DDR3 is technically superior to DDR2 in almost every way: it's lower power, runs cooler, and is markedly faster. The chipsets which interface with it are better. Forget DDR2 and move on; it's old tech. Use the systems for what they can do and don't fret it - just replace them if you need to.
~/ssh slashdot.org ssh: connect to host slashdot.org port 22: too many beers
Aren't you contradicting yourself a bit? Those 3-5 year old computer have 1GB or 2GB RAM already and they are being sufficient. I have a laptop, bought in January 2007, so it's 4 years old. I came with 1GB RAM, it now has 2GB RAM because it was a cheap upgrade. It was a laptop on sale because it couldn't reach Vistas requirements, so back then 1GB wasn't all that hot either. So, unless you meant those "demanding users", for a normal user 1GB is enough, 2GB better.. Beyond that not so much.
I do advocate to take the most RAM you can afford for any machine you have and I have done this since at least 2005. My wifes new iMac has 16GB RAM. Does she need it? No... But the day she thinks it's too slow, I can just say... "Sorry, it's already maxed out, I can't do anything". It gives a bit more headroom, but I've never seen it use more than 4GB (which is what it came with). I'd call it "anti-bitching-insurance". ;-)
Same thing with my brothers new computer: got 16GB for it. It was two 8GB kits at 75€ or so... Not exactly expensive.
Will they use it? My wife definitely not. My brother may or may not benefit from it given he plays a lot of games.
For me? I live on what comes out of the dumpsters and buy left and right stuff to upgrade. Got a AMD Athlon 64 X2 socket 939 somewhere and 4 sticks of 1GB DDR RAM. Bought myself a motherboard that supported that, and whammo, for the price of a new motherboard I got myself a machine that's more than enough for anything I throw at it.
Yes, this is exactly the issue - 1Gbit ram chips make 1GB ram sticks, and most people are beyond the point of adding more 1GB sticks. The only use for these now is in the two or three 1GB sticks that manufacturers put in new low-end systems. The article is very deceptive since the prices of bigger ram chips/sticks have not fallen by anywhere near as much, though they have fallen.
I've been preaching the no ESD straps for a long time. I have never killed any electronics with ESD.
1 Gbit != 1 GB
8*1Gbit = 1 GB
last i checked normal form factor could fit 16 chips so 2GB stick... after that you have to go to higher density.

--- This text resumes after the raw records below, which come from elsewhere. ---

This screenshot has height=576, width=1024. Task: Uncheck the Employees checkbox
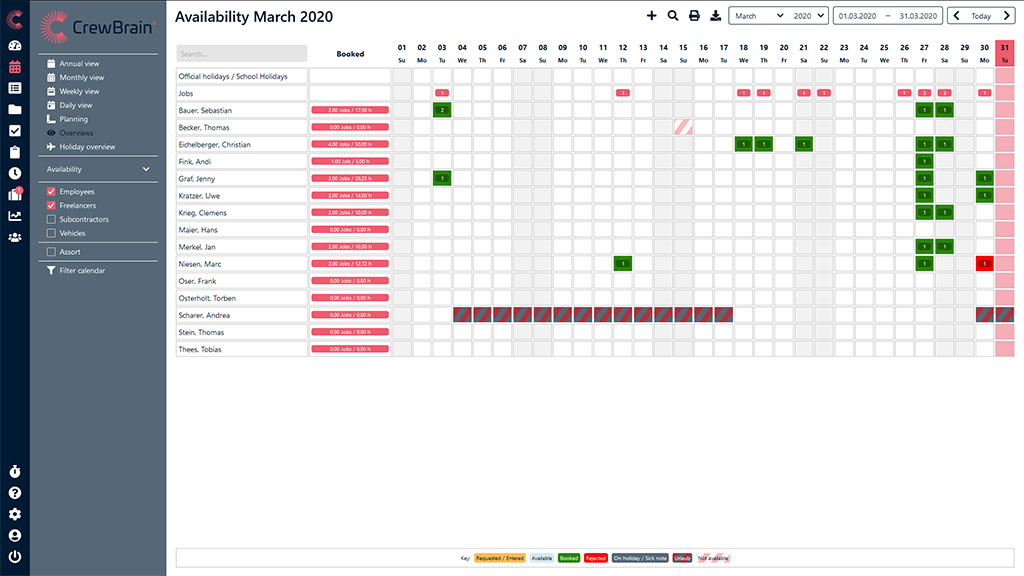[52, 191]
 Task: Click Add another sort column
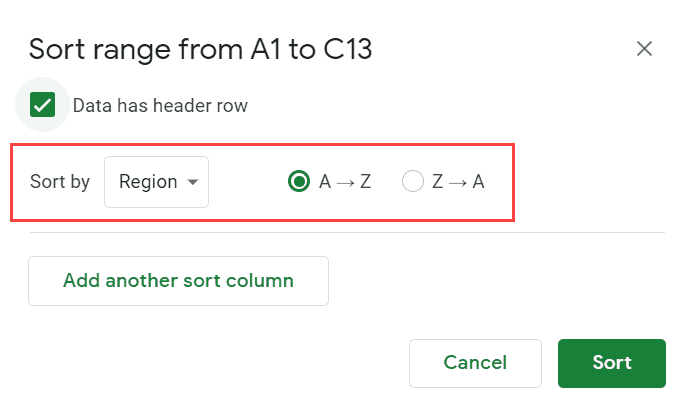pos(178,280)
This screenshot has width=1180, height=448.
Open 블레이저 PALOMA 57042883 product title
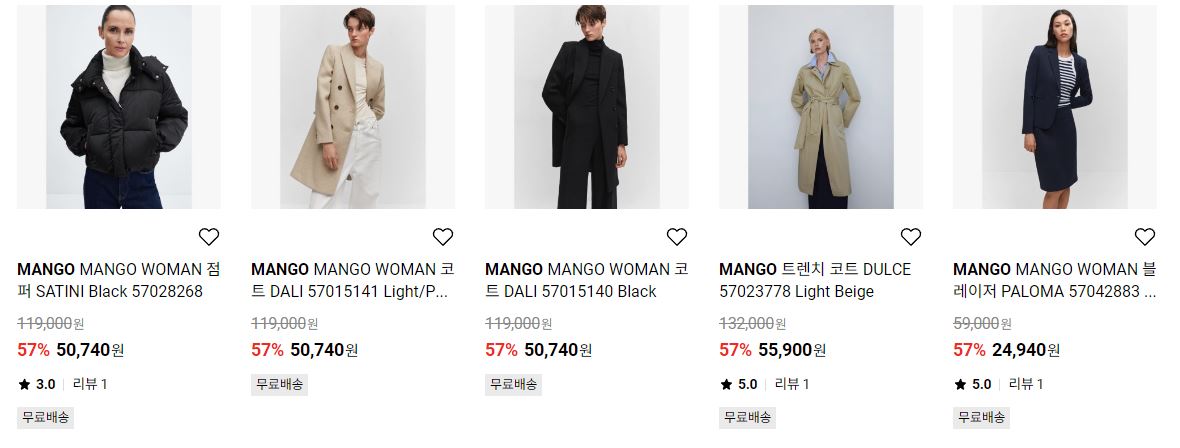1055,280
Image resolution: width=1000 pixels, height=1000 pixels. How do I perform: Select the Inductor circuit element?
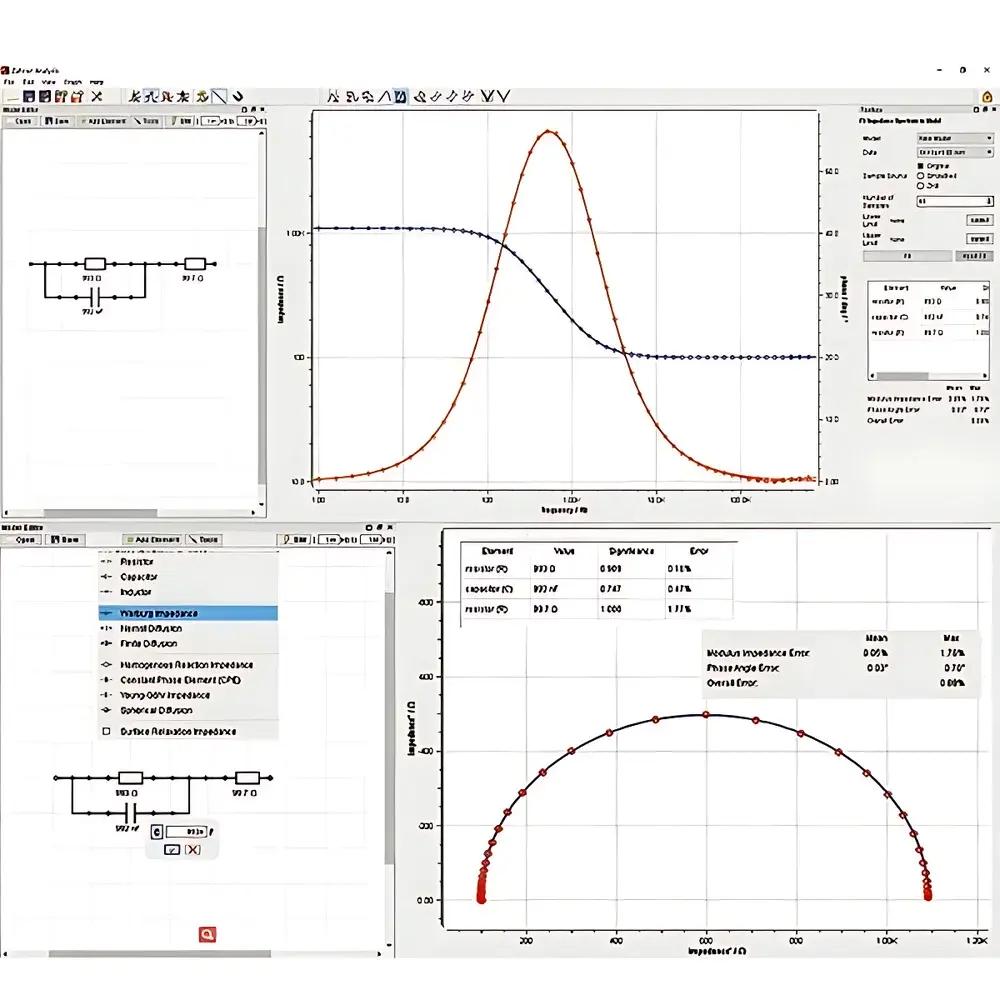170,590
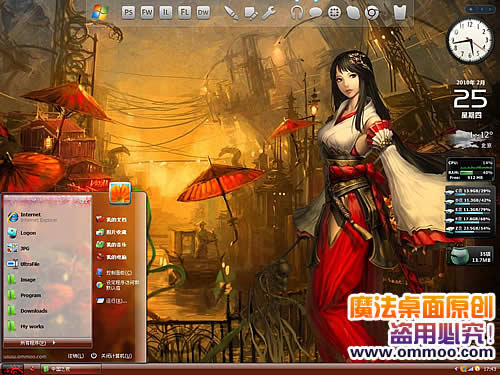Click the log off button
Image resolution: width=500 pixels, height=375 pixels.
75,356
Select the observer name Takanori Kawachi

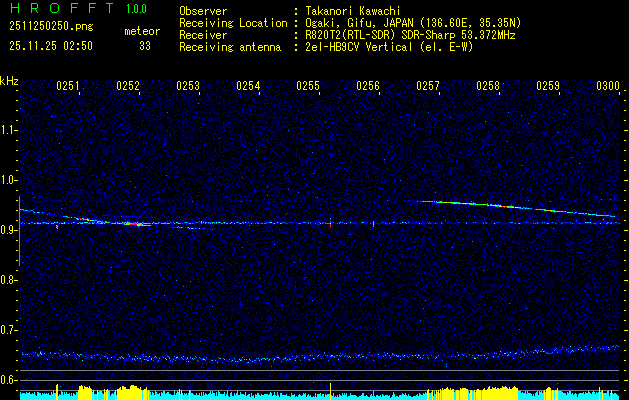(x=353, y=10)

last i checked 2GB on a stick was still a decent amount.
'...if only "Jumping to a Conclusion" was an event in the Olympics.'
and that they now have to process a warranty return and lie about using a wrist strap.
In the last 5 years doing IT work, I have NEVER used a wrist strap. I have probably installed well over a terabyte of RAM, totalling well over 200 sticks, as well as building 30-40 computers, and NEVER had a component fried when I was done with it.
See, when you open the METAL CASE of a computer, youre touching METAL, and discharging most of the ESD you have built up, so having someone fry a stick of ram in that manner is really pretty rare, especially if you mentioned "hold it by the heat spreader, NOT the pins"-- as even if you do discharge on the heatspreader, I dont think it would do very much.
I've never used an ESD strap and have never killed any electronics with ESD. I've even zapped a motherboard while working on carpet (dumb) and it worked for years. I just make sure I touch the case first but i've installed RAM around a hundred times from 30-pin SIMMs on a 486 to triple channel DDR3 on an i7. I once had a 512MB ddr-2600 crucial DIMM cause BSODs and need to be RMAed after about 2 years of use, but i doubt that was ESD related.